BENYOUNES A CHLEF : premier test pour le DRS

Benyounes, qui vient d’être publiquement vilipendé et renié ( avec Sidi Said et Ould Ali ) par la foule dans sa ville natale, est proposé pour animer à Chlef la première sortie en faveur du cinquième mandat dans une salle bussnkérisée après les manifestations populaires qui ont secoué tout le pays. Pourquoi Chlef ? Quand il a lancé son mouvement, les services spéciaux qui l’avaient infiltré dans le RCD ( d’où il a été exclu pour corruption aggravée) lui ont rabattu les troupes armées pour l’autodéfense et quelques uns des éléments de leur propres rangs comme le maire d’Alger avec lequel il s’est, depuis, séparé.

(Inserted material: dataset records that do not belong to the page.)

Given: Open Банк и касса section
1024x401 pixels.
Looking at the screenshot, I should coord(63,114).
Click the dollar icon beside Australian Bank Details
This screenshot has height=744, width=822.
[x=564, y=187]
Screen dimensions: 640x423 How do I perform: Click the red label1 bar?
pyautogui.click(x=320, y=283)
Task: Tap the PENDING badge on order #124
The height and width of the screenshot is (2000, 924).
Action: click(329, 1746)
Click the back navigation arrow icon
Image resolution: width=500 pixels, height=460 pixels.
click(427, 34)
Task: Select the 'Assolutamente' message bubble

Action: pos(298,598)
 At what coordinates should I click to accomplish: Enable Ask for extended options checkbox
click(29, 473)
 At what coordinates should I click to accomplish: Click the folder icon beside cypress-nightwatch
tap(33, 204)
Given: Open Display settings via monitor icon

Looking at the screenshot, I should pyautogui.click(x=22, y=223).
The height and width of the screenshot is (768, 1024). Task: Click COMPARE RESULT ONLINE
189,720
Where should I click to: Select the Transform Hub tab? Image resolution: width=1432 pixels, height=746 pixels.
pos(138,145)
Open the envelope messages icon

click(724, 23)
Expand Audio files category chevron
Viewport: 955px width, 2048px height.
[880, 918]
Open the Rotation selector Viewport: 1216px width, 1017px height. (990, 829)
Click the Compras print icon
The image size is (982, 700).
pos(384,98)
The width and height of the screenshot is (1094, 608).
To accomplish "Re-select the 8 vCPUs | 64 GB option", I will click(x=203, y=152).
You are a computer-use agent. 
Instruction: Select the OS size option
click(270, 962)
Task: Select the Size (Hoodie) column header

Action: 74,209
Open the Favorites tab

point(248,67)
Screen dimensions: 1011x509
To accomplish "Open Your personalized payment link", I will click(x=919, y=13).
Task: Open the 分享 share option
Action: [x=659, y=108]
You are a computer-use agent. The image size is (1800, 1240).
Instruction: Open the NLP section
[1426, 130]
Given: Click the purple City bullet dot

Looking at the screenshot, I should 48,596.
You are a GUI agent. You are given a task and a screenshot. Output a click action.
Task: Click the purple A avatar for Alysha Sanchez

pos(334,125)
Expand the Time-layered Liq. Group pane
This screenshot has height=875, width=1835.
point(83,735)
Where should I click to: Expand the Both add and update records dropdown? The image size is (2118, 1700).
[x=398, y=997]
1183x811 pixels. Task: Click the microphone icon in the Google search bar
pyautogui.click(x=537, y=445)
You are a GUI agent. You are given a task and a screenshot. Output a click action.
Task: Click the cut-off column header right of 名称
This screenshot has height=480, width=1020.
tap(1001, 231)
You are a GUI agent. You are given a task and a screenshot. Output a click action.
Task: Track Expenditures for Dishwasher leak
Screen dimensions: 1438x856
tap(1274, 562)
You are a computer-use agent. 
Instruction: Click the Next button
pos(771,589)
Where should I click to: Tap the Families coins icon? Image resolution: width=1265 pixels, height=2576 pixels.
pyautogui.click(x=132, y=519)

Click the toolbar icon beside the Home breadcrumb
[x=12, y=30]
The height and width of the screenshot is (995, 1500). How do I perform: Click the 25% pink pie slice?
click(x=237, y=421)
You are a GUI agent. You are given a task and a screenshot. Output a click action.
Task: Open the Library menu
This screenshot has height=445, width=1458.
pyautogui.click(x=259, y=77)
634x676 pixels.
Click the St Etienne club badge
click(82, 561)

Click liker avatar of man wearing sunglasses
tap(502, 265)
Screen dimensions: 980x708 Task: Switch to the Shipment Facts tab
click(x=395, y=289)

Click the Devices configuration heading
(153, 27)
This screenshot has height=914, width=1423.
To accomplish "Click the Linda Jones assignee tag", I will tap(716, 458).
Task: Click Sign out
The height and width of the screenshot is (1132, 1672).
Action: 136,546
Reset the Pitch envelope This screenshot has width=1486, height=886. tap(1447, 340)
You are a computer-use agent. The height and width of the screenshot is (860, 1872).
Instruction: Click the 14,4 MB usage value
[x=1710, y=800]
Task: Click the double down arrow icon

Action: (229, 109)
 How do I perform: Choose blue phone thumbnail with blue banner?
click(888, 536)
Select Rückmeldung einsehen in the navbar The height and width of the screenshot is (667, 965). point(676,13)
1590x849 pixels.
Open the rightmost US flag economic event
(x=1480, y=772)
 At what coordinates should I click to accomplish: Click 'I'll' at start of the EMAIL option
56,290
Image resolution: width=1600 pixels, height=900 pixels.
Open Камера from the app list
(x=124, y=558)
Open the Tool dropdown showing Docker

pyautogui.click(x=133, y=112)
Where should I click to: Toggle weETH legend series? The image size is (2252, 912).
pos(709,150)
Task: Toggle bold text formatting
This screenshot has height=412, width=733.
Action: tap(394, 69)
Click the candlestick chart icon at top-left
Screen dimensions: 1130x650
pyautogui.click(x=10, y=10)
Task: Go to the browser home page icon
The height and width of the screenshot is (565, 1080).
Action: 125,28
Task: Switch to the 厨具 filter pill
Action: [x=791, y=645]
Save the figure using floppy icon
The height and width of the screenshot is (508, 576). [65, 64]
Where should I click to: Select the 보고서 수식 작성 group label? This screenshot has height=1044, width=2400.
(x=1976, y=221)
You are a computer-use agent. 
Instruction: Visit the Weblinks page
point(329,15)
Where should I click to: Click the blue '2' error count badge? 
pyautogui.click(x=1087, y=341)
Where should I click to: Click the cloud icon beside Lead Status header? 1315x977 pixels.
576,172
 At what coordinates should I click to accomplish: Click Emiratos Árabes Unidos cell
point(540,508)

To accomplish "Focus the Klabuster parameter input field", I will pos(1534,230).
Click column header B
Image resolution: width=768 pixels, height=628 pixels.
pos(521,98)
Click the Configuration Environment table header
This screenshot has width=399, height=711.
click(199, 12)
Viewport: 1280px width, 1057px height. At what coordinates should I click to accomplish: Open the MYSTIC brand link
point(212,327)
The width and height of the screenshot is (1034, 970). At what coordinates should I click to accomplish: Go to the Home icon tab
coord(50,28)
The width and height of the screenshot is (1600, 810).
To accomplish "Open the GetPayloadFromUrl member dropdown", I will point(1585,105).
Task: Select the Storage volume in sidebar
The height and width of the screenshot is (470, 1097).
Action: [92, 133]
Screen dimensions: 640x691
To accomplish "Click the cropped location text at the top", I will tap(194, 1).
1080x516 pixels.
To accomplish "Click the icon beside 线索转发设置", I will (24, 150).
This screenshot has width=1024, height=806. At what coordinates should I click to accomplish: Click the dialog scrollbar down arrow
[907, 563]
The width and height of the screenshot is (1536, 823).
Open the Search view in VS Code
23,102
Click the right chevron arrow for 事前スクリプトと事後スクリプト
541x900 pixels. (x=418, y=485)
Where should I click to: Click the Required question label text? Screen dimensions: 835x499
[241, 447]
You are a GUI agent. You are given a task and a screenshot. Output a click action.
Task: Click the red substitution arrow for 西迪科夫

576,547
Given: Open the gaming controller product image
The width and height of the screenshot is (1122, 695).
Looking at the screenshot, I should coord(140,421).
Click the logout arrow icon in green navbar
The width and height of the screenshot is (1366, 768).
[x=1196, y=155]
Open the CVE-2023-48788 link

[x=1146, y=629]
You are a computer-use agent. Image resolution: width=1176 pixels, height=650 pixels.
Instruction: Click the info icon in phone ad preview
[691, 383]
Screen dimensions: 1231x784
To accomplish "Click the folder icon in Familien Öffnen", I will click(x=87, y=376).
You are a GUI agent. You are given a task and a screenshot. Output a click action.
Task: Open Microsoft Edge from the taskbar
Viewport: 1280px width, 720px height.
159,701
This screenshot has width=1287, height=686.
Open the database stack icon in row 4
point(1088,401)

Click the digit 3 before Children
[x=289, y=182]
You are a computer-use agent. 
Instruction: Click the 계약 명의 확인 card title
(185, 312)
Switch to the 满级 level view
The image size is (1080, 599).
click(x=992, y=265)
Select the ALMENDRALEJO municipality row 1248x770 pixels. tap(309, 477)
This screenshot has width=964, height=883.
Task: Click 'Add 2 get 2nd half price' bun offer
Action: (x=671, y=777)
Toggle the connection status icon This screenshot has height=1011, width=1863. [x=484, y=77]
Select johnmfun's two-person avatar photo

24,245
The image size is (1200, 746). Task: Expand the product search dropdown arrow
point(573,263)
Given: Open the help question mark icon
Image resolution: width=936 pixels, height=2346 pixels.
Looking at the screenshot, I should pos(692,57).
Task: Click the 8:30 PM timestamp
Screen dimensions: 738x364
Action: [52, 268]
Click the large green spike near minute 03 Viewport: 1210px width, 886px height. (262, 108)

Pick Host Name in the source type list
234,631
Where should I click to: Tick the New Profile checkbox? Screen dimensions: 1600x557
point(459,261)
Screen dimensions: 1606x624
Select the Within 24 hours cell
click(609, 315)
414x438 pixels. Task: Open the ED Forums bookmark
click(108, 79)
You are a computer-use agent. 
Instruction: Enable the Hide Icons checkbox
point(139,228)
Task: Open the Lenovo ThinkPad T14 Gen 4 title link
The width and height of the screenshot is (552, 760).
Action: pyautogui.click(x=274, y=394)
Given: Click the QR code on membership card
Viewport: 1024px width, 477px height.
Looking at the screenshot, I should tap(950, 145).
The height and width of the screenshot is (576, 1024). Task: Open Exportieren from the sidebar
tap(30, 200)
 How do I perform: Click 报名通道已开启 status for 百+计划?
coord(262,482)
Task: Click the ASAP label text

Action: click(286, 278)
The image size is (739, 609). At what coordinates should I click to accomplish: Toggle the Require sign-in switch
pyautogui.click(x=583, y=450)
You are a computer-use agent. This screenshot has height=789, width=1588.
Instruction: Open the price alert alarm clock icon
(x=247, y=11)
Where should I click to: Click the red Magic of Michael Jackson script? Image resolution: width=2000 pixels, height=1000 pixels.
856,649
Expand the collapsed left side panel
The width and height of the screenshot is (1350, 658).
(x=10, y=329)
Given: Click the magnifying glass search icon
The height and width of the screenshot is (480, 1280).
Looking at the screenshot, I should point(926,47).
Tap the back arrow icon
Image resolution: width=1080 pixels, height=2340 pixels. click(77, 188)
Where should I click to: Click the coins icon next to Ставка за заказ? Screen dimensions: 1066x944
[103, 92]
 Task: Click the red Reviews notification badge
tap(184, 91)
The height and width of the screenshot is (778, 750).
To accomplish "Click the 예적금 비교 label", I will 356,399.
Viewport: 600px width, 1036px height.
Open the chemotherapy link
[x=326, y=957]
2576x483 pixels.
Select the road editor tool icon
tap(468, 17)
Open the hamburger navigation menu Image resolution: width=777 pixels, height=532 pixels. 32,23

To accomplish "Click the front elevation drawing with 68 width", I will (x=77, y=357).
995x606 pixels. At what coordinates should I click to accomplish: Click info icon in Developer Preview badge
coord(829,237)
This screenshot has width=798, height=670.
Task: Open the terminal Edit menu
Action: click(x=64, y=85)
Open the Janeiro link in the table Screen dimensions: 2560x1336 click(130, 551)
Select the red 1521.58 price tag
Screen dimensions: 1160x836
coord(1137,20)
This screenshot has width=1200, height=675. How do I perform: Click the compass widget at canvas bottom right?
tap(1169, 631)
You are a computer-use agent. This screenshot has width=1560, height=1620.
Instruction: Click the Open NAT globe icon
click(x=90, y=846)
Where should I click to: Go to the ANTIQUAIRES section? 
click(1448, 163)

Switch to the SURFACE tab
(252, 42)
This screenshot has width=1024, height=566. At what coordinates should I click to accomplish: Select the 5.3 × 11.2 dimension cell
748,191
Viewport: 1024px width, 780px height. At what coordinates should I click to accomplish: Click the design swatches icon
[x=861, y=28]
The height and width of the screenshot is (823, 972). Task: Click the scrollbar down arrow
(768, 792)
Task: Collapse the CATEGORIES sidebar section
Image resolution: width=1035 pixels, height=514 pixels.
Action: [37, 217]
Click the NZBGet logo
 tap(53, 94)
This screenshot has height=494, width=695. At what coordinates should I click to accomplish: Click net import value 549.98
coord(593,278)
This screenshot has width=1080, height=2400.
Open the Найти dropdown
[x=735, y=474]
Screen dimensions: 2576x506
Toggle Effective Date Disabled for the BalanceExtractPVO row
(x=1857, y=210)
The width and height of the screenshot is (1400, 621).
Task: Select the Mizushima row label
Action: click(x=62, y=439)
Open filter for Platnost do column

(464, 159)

A Chlef, les « militants » du MPA, encadrés par un certain Zaatout, sont dans leur quasi totalité des recrues du DRS ou des groupes annexes que ce service contrôle. D’où le choix de cette ville pour la première sortie des affidés de Bouteflika depuis la protesta qui a commencé le 22 février.

En réalité, le test de cette sortie ne servira pas à mesurer la mobilisation du très artificiel MPA mais à évaluer les ripostes que le DRS espère pouvoir opposer à la révolte ( révolution ?) du 22 février.
Il y a seulement douze jours, Benyounes confiait à ses amis que leur chance était d’être libérés par la mort de Bouteflika, ajoutant que son association avec ses trois compères était un supplice dans la mesure où eux, au moins, « avaient pris des milliards ».

C’est vrai que les dividendes du scandale de l’autoroute est ouest ne sont pas comparables aux commissions prélevées auprès des importateurs de médicaments, des entrepreneurs du bâtiment et des travaux publics ou des investisseurs rackettés dans les ministères de la santé, des travaux publics ou du commerce où a sévi Benyounes mais quand même, lui et ses frères, sont largement à l’abri.

Reste à connaître la réaction des enfants de la ville de Hassiba à cette manœuvre.